OK, to start with, Access by itself will never be 100.000% compliant, at least in any version of the product I have seen, since you (as Admin) can get into a context where events and underlying code do not exist.
However, if you can prevent the users from seeing the database window, and if you use workgroup (or other equivalent) security logins, you can accomplish most of what you want through code.
In fact, you are going to do a lot of coding. I believe I understand the requirement. I'm in Dept. of Defense, USA, so I know a little about audit logs. Don't know if you use the same terms for FDA, but DoD calls audit logging part of their "C2" security requirements.
First, you need an audit log table. You will need, as a minimum, a [datetime] field, a [username] field, a [tablename] field, a [fieldname] field, a [from] field, and a [to] field. You might also want a [Comments] field. Here's a tip I learned when I did something like this: Don't make the primary key equal to the [datetime] field. In fact, it is not required to have a primary key in this audit table. You won't use it in a way that requires linking in that manner.
You can make an index on the date if you wish, but allow duplicates. Today's machines are fast enough that if you log two edits in a row, you will find it possible to have the same time in both events. The internal clock resolution isn't fine enough to prevent duplicates. If you really, REALLY worry about the security requirements and getting events in absolute event order, use a separate autonumber field.
For tablename & fieldname, you can either (a) use the actual names or (b) use the indexes from the tabledefs and tabledefs
.fields collections. (Property: tabledefs("myTable").Index) But if you ever change these definitions, the indexes might be considered "unstable" in a data longevity sense. I would use the actual names. That's just me. You know better than I do how stable the names will be long-term.
When logging the From/To values, I would log the CStr of the values. If you ever had to restore from the audit, you would have to look up the field to get its data type, then do a CDate, CInt, CDbl, etc.
Audit tables tend to grow. Proper security considerations require that you set up a procedure to flush the audit table to an external file and empty the table. (To be self-consistent, make an audit event before you flush and another one after.) Remember that [Comment] field I said you might need? The audit flush operation is one case where it might help. Anyway, you do the flush because you don't want the audit table sitting in the same place as the thing you are auditing for any longer than required.
In your application, your dearest friend is going to be each form's BeforeUpdate event. Here, you can put code to scan the controls of the form to see what changed before the update goes through. You might be able to make some of this generic enough to write it in a general module, then just pass the name of the form. Or, you could cut/paste part of this. What I did was make the actual logging code a subroutine and cut/pasted the loop into each form. Then, I passed the control and the recordset into the logger. The logger can do CurrentUser and Now just as easily as the main. The linkage I used passed in a partly formatted string for the table info, and in my case, I did not need field level logging, so my case was easier than yours.

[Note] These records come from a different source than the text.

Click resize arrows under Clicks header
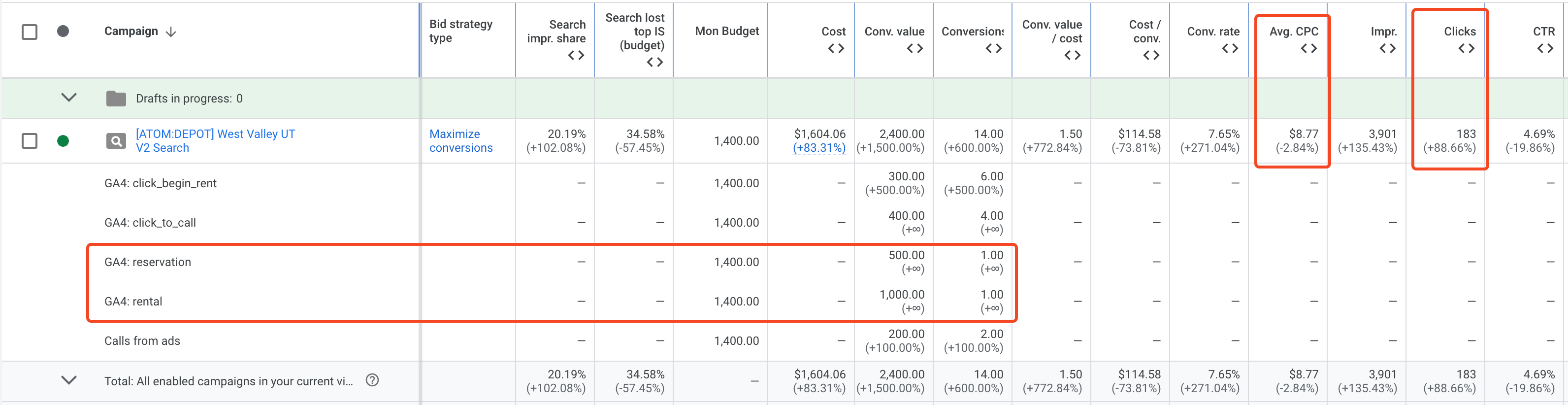This screenshot has height=405, width=1568. click(1466, 49)
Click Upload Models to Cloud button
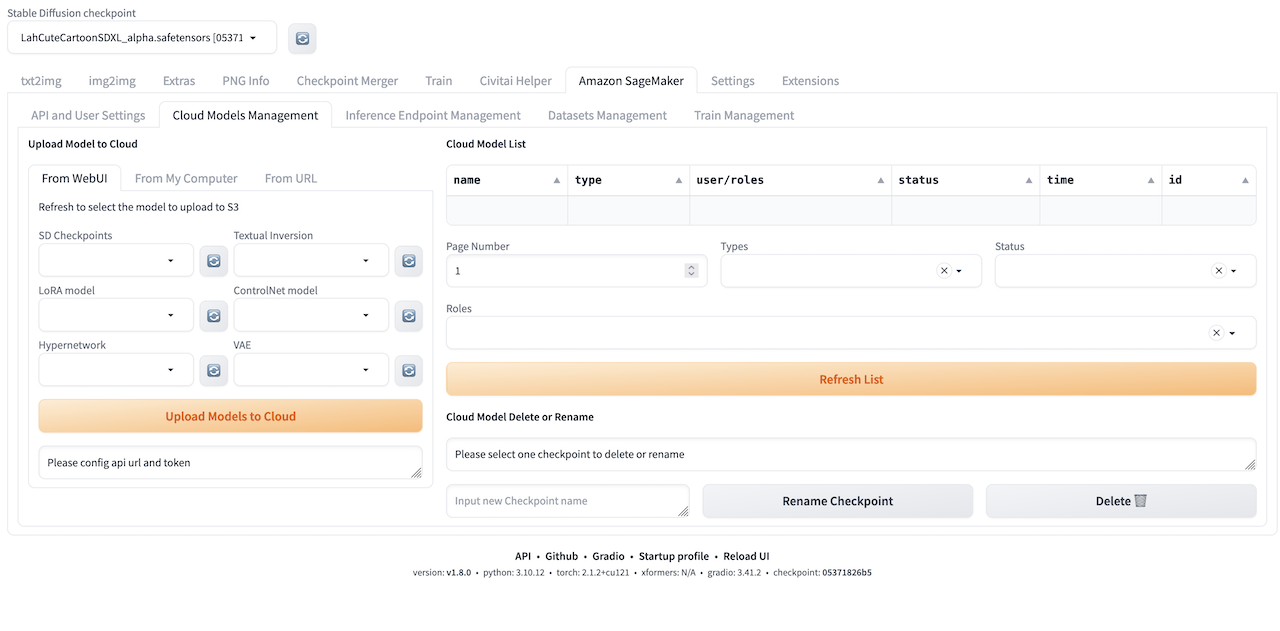1280x631 pixels. pyautogui.click(x=230, y=416)
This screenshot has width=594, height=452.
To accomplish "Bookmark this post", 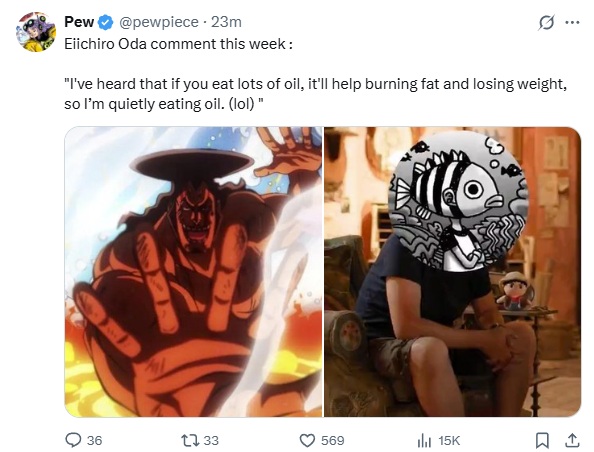I will tap(542, 440).

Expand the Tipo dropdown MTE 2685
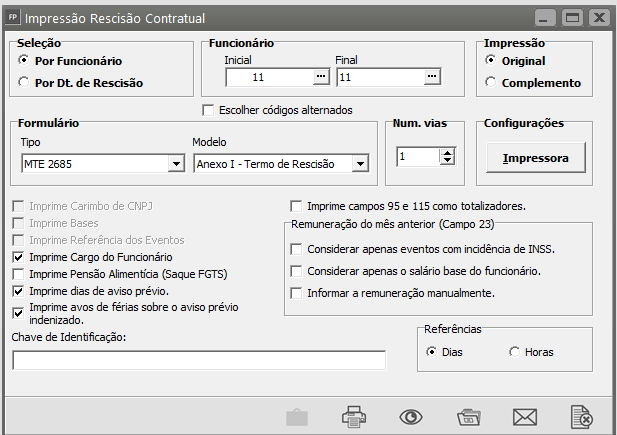point(176,164)

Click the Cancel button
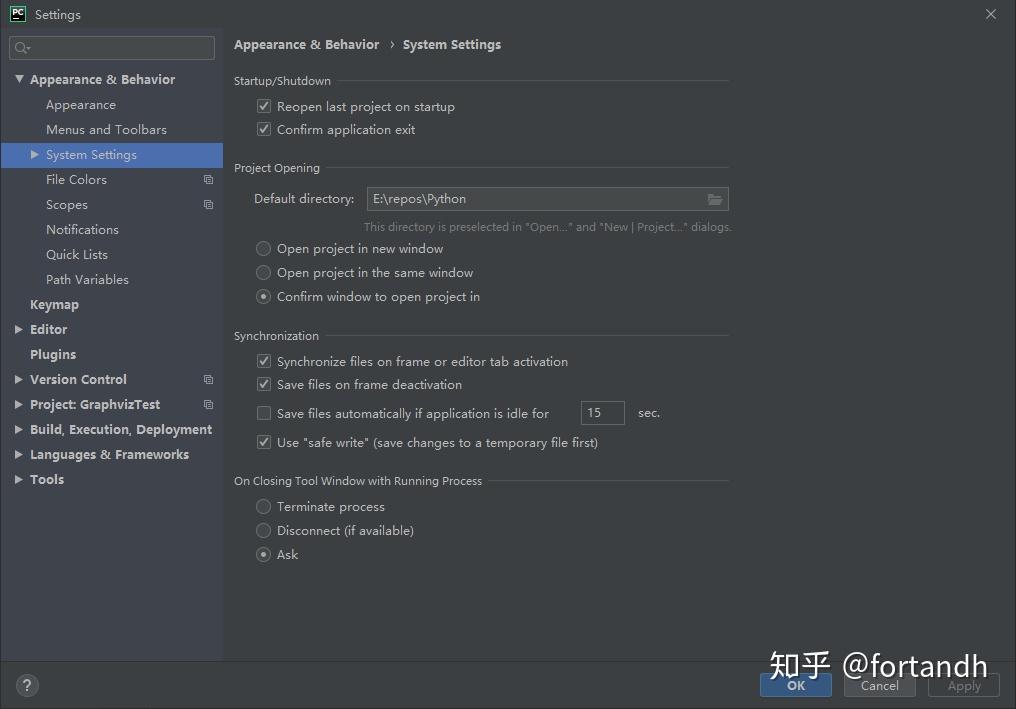coord(879,686)
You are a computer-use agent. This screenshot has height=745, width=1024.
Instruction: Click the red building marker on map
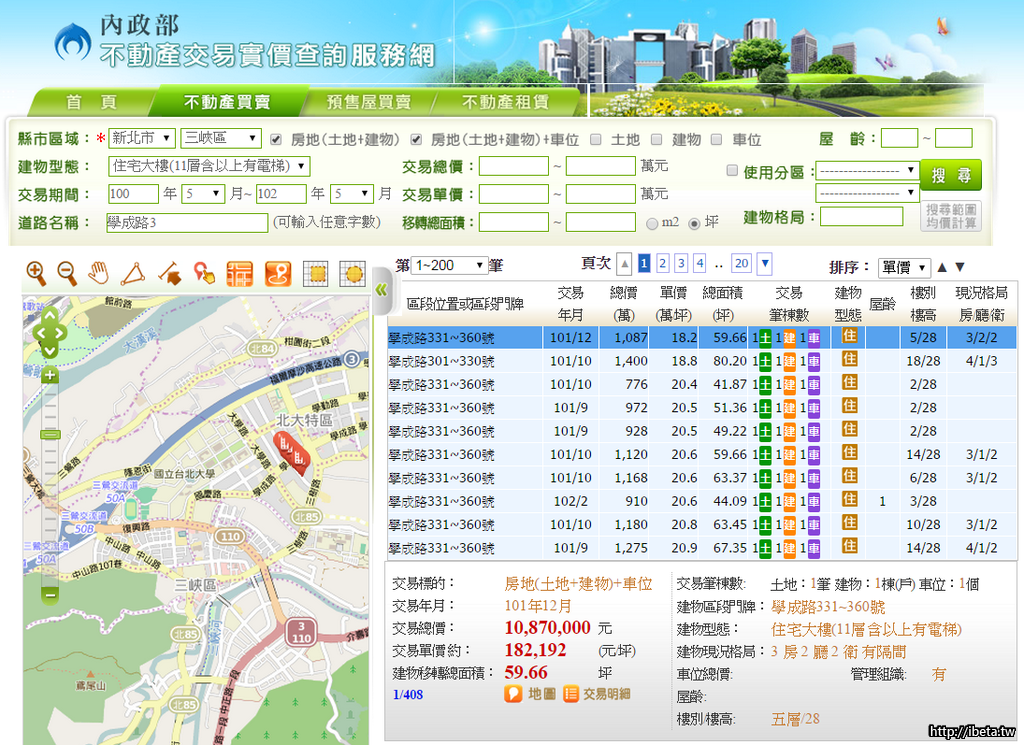click(291, 450)
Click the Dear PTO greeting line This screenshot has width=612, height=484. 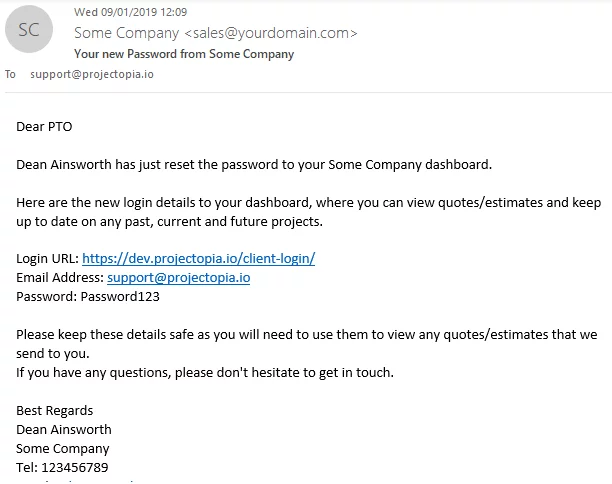pyautogui.click(x=44, y=127)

Basically, here is the skeleton of your routine. Not actual code, just concepts.
Open the audit table recordset in a way that allows appending.
Start a loop over all controls in Me.Controls. For each control, test its .ControlType property. If it is a type that has values, compare the .OldValue to the .Value property. If they are equal, forget it. (Types you can easily skip include but are not limited to lines, rectangles, labels, index-tabs, and the individual buttons of a radio-button group - but not the enclosing group, which DOES have an old and new value.) You might also make life easier by skipping fields that aren't enabled or that are locked. But that is your call. And if locked field Y can be changed by updating combo box X, then the "locked field" exception doesn't apply.

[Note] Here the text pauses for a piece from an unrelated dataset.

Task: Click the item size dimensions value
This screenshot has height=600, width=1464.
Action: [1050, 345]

If the control could be updated, you can find the Control.Name, .ControlSource, .RowSource etc. If the source is an elementary field name from a table or query, you can find the user (CurrentUser), date&time (Now), the table/query name, field name, old value, and new value. (You could also put the name of the form in the [comments], particularly if the same field can be modified from more than one location. Do a .AddNew on the audit table's recordset, populate the fields, and update the RS, then continue your loop over all controls. When you hit the end of the loop, you are done. Now let the update happen.
(Of course, if there is a pre-update test that might block the operation, do that blocking test first.)
Now, the part that gets ugly. You can NEVER use update, append, make-table, or delete queries directly. ONLY select queries. All other operations, to be properly auditied, must be done through VBA if you want record-level auditing. This is why most folks don't try to implement this sort of thing completely in Access. Yes, you can do it. But at some point you would do better to find an ODBC link to a database manager that has auditing built in as an automatic thing. Unlike Access, that gives you all the tools you need but none of the pre-built infrastructure.
Good luck! I don't envy you the work you have ahead of you.